Table: MEMPHIS AIDS MOBILE QUESTIONNAIRES More than 93% of those tested in Memphis chose to be notified by mail.
Photo: Ed McAteer, the president of The Religious Roundtable, invited The Saturday Evening Post Society to bring the AIDS MOBILE to Memphis, Tennessee, for a “God and Country Rally’ at the Ridgeway High School Auditorium. Here, an enthusiastic crowd waited to take advantage of the free, confidential AIDS-test offer. To prove to others they had nothing to fear, Ed McAteer volunteered to be first in line.
Photo: The AIDS MOBILE enjoyed bipartisan support from congressmen as Democrat Andy Jacobs and Republican Bill Dannemeyer visited the site to learn how the public responds to voluntary testing offers. Visitors were shown counseling techniques, blood drawing, spinning of the blood in the centrifuge, and refrigeration of the serum.
Photo: Kemmons Wilson, the co-founder of Holiday Inns, battled Ed McAteer for “first blood’ and lost. He did manage to be the second person tested for AIDS at the celebrity draw. Impressed with the efficiency of the testing plan, Kemmons generously offered complimentary rooms in his new luxurious hotel, the Wilson World, for use by the visiting professional staff. The AIDS MOBILE spent the following day testing hotel guests, employees, and others.
Photo: In the halls of Congress, the Washington press became solemn and questions were respectful as Paul Gann, showing signs of his illness, described his commitment to prevent others from suffering his fate. He supports legislation proposed by Congressman Bill Dannemeyer (left). Questions about the AIDS MOBILE were taken, and the press were invited to inspect the testing facility outside on the plaza.

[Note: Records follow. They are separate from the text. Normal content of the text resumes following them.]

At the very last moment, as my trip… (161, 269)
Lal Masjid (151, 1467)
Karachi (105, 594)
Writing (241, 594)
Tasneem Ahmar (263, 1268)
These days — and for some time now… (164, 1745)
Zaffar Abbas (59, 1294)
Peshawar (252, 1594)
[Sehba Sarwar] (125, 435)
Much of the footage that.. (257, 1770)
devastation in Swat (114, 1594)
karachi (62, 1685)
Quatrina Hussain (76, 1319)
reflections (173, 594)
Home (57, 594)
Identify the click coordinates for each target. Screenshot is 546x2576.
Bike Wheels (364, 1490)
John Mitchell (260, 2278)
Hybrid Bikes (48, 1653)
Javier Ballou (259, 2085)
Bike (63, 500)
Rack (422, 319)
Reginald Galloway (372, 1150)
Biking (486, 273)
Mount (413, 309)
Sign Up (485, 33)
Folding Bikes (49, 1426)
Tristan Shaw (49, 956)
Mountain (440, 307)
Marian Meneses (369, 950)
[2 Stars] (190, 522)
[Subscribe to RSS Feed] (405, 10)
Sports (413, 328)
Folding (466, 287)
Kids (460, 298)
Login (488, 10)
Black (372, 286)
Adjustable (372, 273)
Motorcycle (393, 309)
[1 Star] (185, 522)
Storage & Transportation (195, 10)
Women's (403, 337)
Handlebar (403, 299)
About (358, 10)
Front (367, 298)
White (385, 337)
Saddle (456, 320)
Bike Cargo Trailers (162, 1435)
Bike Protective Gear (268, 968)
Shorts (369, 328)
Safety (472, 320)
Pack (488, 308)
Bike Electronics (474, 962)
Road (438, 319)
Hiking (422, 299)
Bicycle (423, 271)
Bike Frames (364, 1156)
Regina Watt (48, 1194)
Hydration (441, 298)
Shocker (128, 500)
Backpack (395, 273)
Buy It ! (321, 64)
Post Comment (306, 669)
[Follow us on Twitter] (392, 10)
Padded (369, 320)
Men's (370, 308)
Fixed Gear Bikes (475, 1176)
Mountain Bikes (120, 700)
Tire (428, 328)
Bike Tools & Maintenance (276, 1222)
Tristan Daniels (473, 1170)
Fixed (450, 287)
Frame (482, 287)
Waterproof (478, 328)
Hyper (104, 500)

Photo: A picture like this one called President Reagan’s attention to the efforts of the AIDS MOBILE. The President knew Nell and Paul Gann in California.

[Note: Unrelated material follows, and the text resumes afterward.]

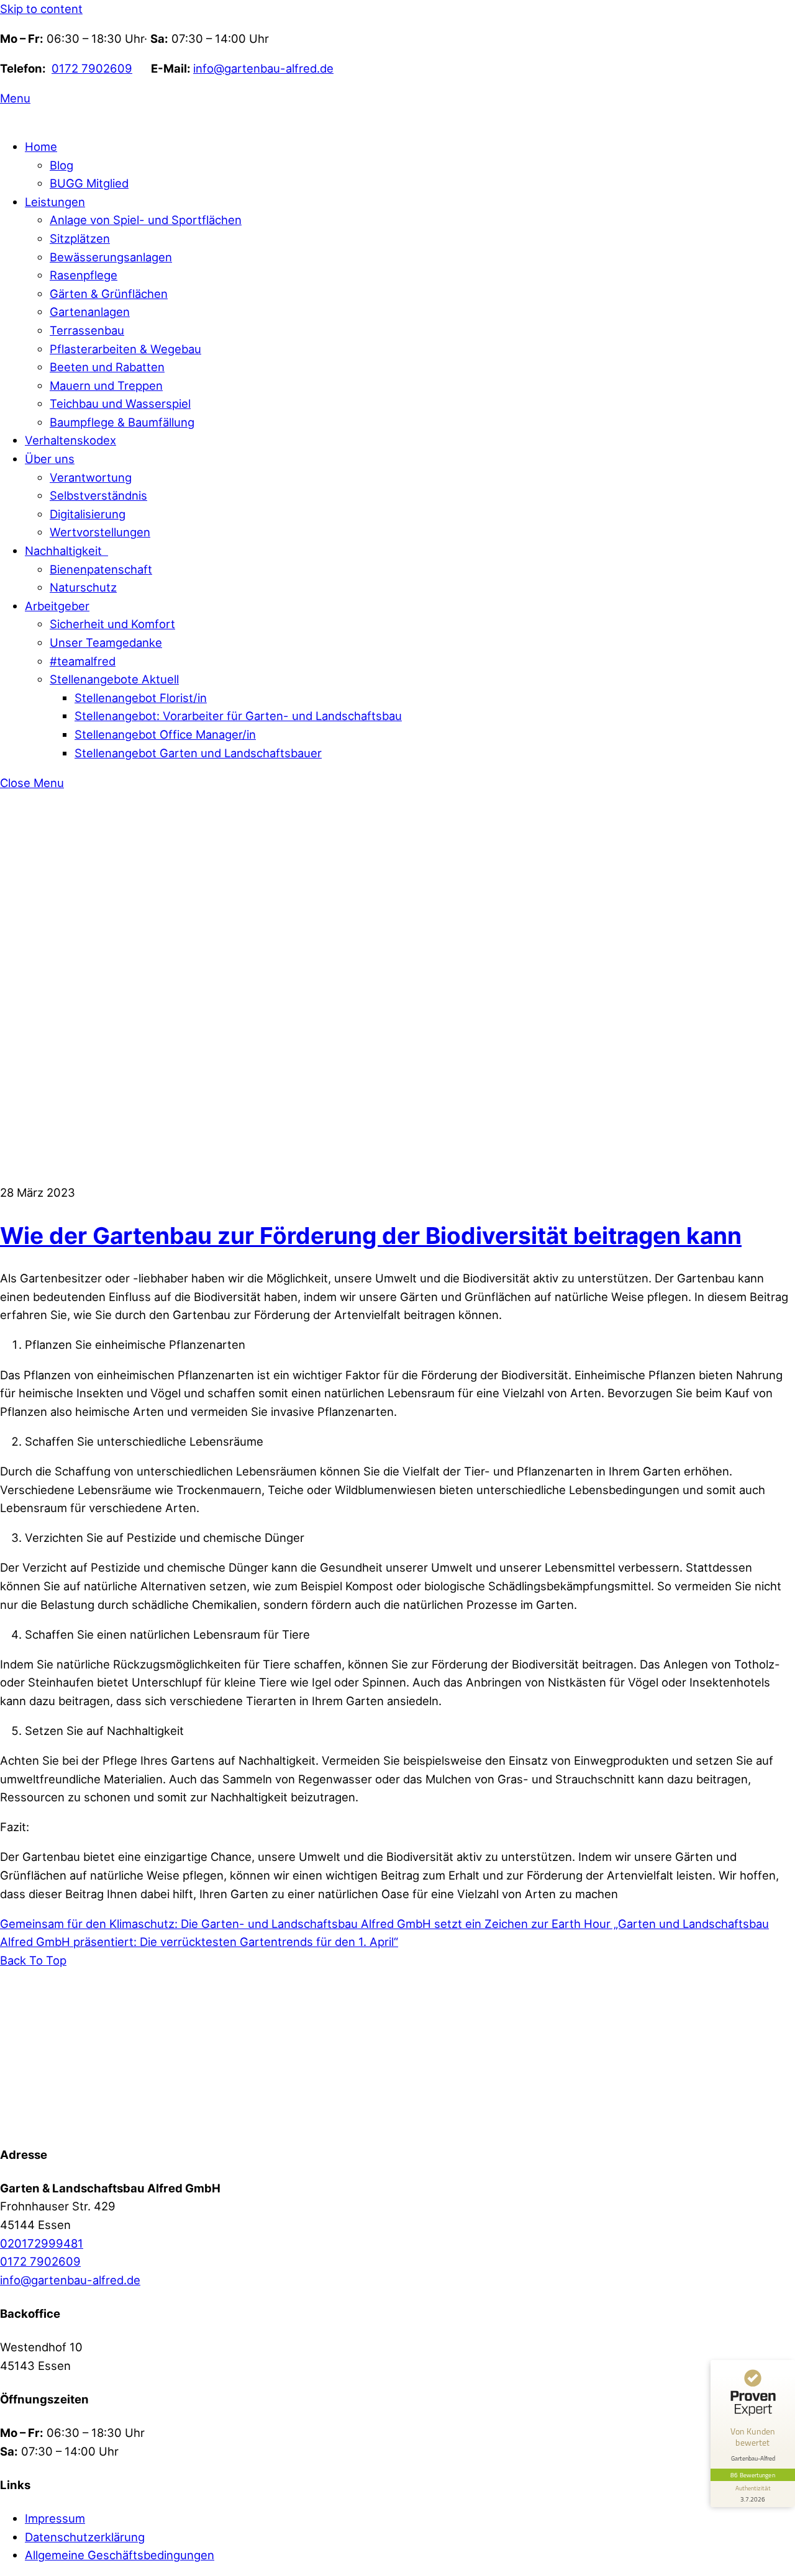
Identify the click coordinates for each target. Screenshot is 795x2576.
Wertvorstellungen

Photo: Deborah Taylor, the AIDS coordinator for the Indiana State Board of Health, was recently videotaped by the Society during a three-hour training lesson for counselor supervisors. Society’s Bob Silvers will send out her AIDS counseling presentation by satellite to hundreds of churches with receiving dishes. Church members will learn how to help AIDS victims in their areas.
Photo: “Any human being who loves any other human being ought to be AIDS tested,’ said Indiana Congressman Andy Jacobs. He surprised the press by being tested on cemera.
Photo: When little Ryan White was still physically able to attend school, a battle raged in Kokomo as parents were concerned about the spread of AIDS. Dr. Woodrow “Woody’ Myers, Jr., the commissioner of the Indiana State Board of Health, is credited for having advised school officials that Ryan should be permitted to attend classes if he chose to do so. Ryan now struggles for life.
Photo: Surgeon General C. Everett Koop, M.D., recently paid tribute to Dr. Woody Myers by stating that “Indiana has a model AIDS program.’ Dr. Koop favors more voluntary testing and sex education.